Bird, the shared electric scooter startup that operates in more than 200 cities across three continents, said Wednesday it is going public by merging with special purpose acquisition company Switchback II with an implied valuation of $2.3 billion. The announcement confirms earlier reports, including one this week from dot.LA, that Bird intended to go public via a SPAC.
Bird said it was able to raise $160 million in private investment in public equity, or PIPE, by institutional investor Fidelity Management & Research Company LLC, and others. Apollo Investment Corp. and MidCap Financial Trust provided an additional $40 million asset financing. (Disclaimer: Apollo is buying Verizon Media Group, which owns TechCrunch.)
The transaction will enable the combined entity to retain net proceeds of up to $428 million of cash, according to Switchback, which brings $316 million cash-in-trust to the table. The announcement also provided new information about a previously undisclosed $208 million, which Bird raised privately as part of an April 2021 Senior Preferred Convertible equity offering led by Bracket Capital, Sequoia Capital and Valor Equity Partners.
When and how Bird would go public has been an item of speculation after Bloomberg reported last November that the company received “inbound interest” from SPACs.
Bird’s ride has been bumpy at times.

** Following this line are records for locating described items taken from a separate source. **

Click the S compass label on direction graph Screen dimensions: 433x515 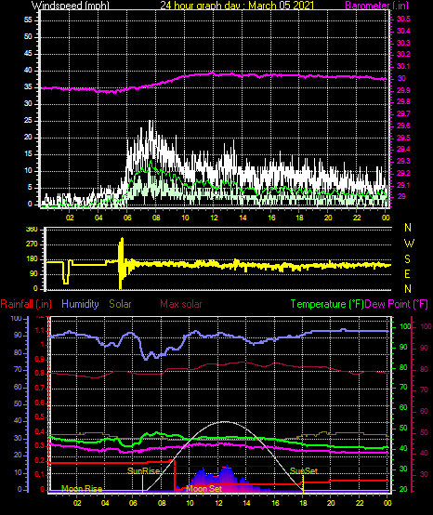point(407,259)
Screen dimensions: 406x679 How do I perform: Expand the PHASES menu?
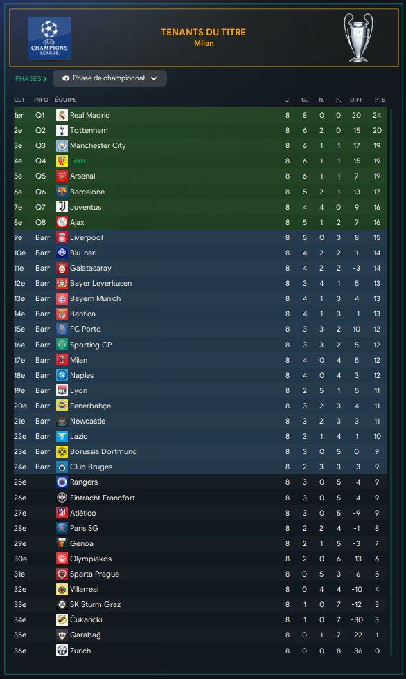point(30,78)
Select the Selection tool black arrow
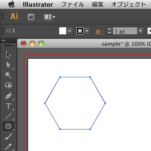This screenshot has height=151, width=151. [x=8, y=55]
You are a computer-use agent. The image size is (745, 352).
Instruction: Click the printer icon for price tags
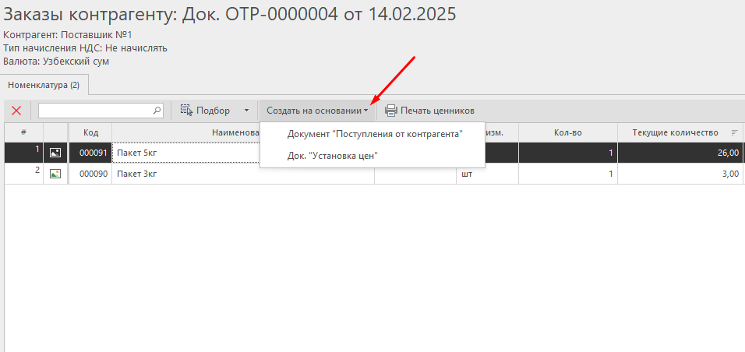[390, 111]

In 2020, revenue dropped to $95 million, or 37% from the previous year. That year the company also laid off around 30% of its workforce — 406 people — for cost-saving reasons. The company may use this new access to cash to expand its European operations and pay off debt.

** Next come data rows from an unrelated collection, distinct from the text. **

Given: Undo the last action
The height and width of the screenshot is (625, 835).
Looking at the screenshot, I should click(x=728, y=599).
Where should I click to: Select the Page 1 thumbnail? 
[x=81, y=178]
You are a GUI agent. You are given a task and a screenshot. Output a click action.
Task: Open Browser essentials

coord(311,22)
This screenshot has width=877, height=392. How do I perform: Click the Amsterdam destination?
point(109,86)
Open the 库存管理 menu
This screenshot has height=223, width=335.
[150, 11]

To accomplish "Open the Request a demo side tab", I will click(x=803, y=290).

Most importantly, the new injection of cash may help the company finally achieve profitability. It’s a rarity amongst scooter startups, which face notoriously high overhead.
“We plan to scale our platform to provide our low carbon transportation services to more people in more cities around the world, as well as create further operational efficiencies across our network,” a Bird spokesperson told TechCrunch. “We’re also planning to introduce additional form factors such as bikes to help replace more gas-powered car trips, which will open up another new revenue stream for us.”
Special purpose acquisition companies, or SPACs, have become a popular route for going public amongst transportation startups. Already this year, scooter company Helbiz, which is based in Europe and the U.S., went public via SPAC in a merger with GreenVision Acquisition Corp. SPAC shell corporations allow companies to list on the Nasdaq without doing a traditional initial public offering.
The story was updated to reflect the number of cities in which Bird operates, Bird’s comments and Apollo’s purchasing of Verizon Media Group, which owns TechCrunch.